• [Task instructions] Extract every line of the material below and reproduce each one verbatim, in its original order.

Word and element location entries:
::::::::

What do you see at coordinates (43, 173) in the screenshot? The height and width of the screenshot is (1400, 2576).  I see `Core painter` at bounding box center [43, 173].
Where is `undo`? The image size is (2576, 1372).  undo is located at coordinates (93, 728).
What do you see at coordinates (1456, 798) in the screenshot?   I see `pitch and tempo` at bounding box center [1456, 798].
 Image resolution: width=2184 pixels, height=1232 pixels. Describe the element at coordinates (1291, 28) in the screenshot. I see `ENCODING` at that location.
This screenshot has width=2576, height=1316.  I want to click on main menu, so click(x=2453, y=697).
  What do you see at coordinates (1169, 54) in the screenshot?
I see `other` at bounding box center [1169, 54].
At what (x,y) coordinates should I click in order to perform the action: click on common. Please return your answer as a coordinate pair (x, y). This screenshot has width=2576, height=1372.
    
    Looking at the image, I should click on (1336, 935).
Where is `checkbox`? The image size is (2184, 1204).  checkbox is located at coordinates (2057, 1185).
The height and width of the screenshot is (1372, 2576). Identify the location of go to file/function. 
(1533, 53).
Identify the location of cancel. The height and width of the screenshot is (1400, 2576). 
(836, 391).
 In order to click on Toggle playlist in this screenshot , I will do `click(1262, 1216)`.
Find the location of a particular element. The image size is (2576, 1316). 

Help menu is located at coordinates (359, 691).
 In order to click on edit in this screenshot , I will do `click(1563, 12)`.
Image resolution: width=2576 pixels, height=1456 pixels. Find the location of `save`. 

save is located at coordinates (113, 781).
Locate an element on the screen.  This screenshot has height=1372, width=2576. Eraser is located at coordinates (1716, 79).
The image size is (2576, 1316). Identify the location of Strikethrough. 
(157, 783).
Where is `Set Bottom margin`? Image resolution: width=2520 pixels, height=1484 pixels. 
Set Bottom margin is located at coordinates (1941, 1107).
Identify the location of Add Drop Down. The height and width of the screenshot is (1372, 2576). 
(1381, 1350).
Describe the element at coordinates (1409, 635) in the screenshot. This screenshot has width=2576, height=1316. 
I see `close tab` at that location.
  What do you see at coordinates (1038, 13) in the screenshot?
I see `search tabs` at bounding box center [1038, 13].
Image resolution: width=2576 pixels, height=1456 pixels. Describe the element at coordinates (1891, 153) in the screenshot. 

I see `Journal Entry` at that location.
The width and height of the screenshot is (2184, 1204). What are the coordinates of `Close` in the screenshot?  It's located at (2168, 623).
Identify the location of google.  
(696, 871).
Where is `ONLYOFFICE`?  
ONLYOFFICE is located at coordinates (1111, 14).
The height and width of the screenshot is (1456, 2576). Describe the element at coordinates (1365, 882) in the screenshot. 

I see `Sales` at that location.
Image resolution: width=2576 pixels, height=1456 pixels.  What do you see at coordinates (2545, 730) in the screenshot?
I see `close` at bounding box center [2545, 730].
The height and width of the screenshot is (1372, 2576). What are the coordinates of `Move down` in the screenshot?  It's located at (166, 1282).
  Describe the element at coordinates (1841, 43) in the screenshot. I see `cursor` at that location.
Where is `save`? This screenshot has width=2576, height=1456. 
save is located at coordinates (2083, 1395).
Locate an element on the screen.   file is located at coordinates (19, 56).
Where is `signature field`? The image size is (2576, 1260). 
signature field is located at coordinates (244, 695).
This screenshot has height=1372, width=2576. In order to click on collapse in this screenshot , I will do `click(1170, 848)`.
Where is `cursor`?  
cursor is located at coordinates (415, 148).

::::::::

• [Answer to this problem]
What do you see at coordinates (43, 173) in the screenshot? The height and width of the screenshot is (1400, 2576).  I see `Core painter` at bounding box center [43, 173].
Where is `undo`? The image size is (2576, 1372).  undo is located at coordinates (93, 728).
What do you see at coordinates (1456, 798) in the screenshot?   I see `pitch and tempo` at bounding box center [1456, 798].
 Image resolution: width=2184 pixels, height=1232 pixels. Describe the element at coordinates (1291, 28) in the screenshot. I see `ENCODING` at that location.
This screenshot has width=2576, height=1316.  I want to click on main menu, so click(x=2453, y=697).
  What do you see at coordinates (1169, 54) in the screenshot?
I see `other` at bounding box center [1169, 54].
At what (x,y) coordinates should I click in order to perform the action: click on common. Please return your answer as a coordinate pair (x, y). This screenshot has width=2576, height=1372.
    
    Looking at the image, I should click on (1336, 935).
Where is `checkbox`? The image size is (2184, 1204).  checkbox is located at coordinates (2057, 1185).
The height and width of the screenshot is (1372, 2576). Identify the location of go to file/function. 
(1533, 53).
Identify the location of cancel. The height and width of the screenshot is (1400, 2576). 
(836, 391).
 In order to click on Toggle playlist in this screenshot , I will do `click(1262, 1216)`.
Find the location of a particular element. The image size is (2576, 1316). 

Help menu is located at coordinates (359, 691).
 In order to click on edit in this screenshot , I will do `click(1563, 12)`.
Image resolution: width=2576 pixels, height=1456 pixels. Find the location of `save`. 

save is located at coordinates (113, 781).
Locate an element on the screen.  This screenshot has height=1372, width=2576. Eraser is located at coordinates (1716, 79).
The image size is (2576, 1316). Identify the location of Strikethrough. 
(157, 783).
Where is `Set Bottom margin`? Image resolution: width=2520 pixels, height=1484 pixels. 
Set Bottom margin is located at coordinates (1941, 1107).
Identify the location of Add Drop Down. The height and width of the screenshot is (1372, 2576). 
(1381, 1350).
Describe the element at coordinates (1409, 635) in the screenshot. This screenshot has width=2576, height=1316. 
I see `close tab` at that location.
  What do you see at coordinates (1038, 13) in the screenshot?
I see `search tabs` at bounding box center [1038, 13].
Image resolution: width=2576 pixels, height=1456 pixels. Describe the element at coordinates (1891, 153) in the screenshot. 

I see `Journal Entry` at that location.
The width and height of the screenshot is (2184, 1204). What are the coordinates of `Close` in the screenshot?  It's located at (2168, 623).
Identify the location of google.  
(696, 871).
Where is `ONLYOFFICE`?  
ONLYOFFICE is located at coordinates (1111, 14).
The height and width of the screenshot is (1456, 2576). Describe the element at coordinates (1365, 882) in the screenshot. 

I see `Sales` at that location.
Image resolution: width=2576 pixels, height=1456 pixels.  What do you see at coordinates (2545, 730) in the screenshot?
I see `close` at bounding box center [2545, 730].
The height and width of the screenshot is (1372, 2576). What are the coordinates of `Move down` in the screenshot?  It's located at (166, 1282).
  Describe the element at coordinates (1841, 43) in the screenshot. I see `cursor` at that location.
Where is `save`? This screenshot has width=2576, height=1456. 
save is located at coordinates (2083, 1395).
Locate an element on the screen.   file is located at coordinates (19, 56).
Where is `signature field`? The image size is (2576, 1260). 
signature field is located at coordinates (244, 695).
This screenshot has height=1372, width=2576. In order to click on collapse in this screenshot , I will do `click(1170, 848)`.
Where is `cursor`?  
cursor is located at coordinates (415, 148).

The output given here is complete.